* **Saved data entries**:
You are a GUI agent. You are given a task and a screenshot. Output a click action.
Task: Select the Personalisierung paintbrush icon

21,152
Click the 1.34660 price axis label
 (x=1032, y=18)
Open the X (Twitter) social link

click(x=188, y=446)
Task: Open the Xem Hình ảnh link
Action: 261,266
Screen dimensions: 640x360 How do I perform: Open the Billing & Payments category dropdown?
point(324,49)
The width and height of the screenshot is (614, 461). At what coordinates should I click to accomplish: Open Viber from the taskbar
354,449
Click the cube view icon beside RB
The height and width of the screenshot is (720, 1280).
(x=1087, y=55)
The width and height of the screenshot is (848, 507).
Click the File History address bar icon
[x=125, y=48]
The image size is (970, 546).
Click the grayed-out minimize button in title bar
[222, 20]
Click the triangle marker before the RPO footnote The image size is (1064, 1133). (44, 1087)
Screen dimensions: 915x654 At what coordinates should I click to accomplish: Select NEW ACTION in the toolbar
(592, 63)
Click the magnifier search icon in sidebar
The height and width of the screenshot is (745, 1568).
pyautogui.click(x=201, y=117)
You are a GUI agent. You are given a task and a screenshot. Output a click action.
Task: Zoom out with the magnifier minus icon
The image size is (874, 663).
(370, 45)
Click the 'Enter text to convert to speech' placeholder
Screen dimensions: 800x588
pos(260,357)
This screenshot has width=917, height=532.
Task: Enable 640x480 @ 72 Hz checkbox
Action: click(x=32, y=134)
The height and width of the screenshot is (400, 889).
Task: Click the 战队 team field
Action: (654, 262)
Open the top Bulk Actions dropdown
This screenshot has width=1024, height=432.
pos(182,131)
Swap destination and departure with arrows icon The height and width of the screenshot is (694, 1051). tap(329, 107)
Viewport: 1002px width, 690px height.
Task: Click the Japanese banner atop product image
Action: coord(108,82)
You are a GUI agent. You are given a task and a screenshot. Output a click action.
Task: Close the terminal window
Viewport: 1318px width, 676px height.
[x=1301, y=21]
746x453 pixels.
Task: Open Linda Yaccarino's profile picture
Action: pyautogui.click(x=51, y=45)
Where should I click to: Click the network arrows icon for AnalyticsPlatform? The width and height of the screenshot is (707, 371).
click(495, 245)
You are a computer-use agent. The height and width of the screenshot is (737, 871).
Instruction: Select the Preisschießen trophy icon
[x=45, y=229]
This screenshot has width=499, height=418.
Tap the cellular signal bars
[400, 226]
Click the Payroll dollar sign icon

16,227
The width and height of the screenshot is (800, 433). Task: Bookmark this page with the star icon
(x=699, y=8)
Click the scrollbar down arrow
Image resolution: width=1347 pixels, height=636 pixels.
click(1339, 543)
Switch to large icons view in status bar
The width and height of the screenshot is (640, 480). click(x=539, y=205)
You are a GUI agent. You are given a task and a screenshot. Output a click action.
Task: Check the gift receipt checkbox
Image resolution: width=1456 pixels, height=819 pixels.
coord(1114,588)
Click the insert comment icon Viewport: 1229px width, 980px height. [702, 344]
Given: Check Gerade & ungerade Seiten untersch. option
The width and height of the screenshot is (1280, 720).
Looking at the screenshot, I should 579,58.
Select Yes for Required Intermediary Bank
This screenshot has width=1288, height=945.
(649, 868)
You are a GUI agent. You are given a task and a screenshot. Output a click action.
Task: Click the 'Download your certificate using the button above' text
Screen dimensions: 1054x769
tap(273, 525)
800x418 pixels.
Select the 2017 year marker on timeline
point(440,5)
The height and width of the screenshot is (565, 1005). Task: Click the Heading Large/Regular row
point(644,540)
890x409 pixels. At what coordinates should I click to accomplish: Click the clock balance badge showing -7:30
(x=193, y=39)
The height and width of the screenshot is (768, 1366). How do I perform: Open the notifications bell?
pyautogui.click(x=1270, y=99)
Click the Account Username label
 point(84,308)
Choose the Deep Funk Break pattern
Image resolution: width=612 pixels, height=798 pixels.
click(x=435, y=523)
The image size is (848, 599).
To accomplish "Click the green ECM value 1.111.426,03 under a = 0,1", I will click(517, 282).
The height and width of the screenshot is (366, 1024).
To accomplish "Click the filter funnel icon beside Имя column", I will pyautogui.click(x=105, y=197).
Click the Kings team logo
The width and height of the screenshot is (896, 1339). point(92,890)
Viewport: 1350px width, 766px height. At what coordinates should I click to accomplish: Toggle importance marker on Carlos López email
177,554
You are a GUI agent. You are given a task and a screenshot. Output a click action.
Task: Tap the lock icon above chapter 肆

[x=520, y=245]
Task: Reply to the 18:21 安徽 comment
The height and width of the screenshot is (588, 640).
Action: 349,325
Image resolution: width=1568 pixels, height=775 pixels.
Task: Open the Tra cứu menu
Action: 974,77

* **WORK INSTRUCTIONS**: Each line above with the string "beside" should be reported in full.

* **TASK RESPONSE**:
Click the cube view icon beside RB
To accomplish "Click the filter funnel icon beside Имя column", I will pyautogui.click(x=105, y=197).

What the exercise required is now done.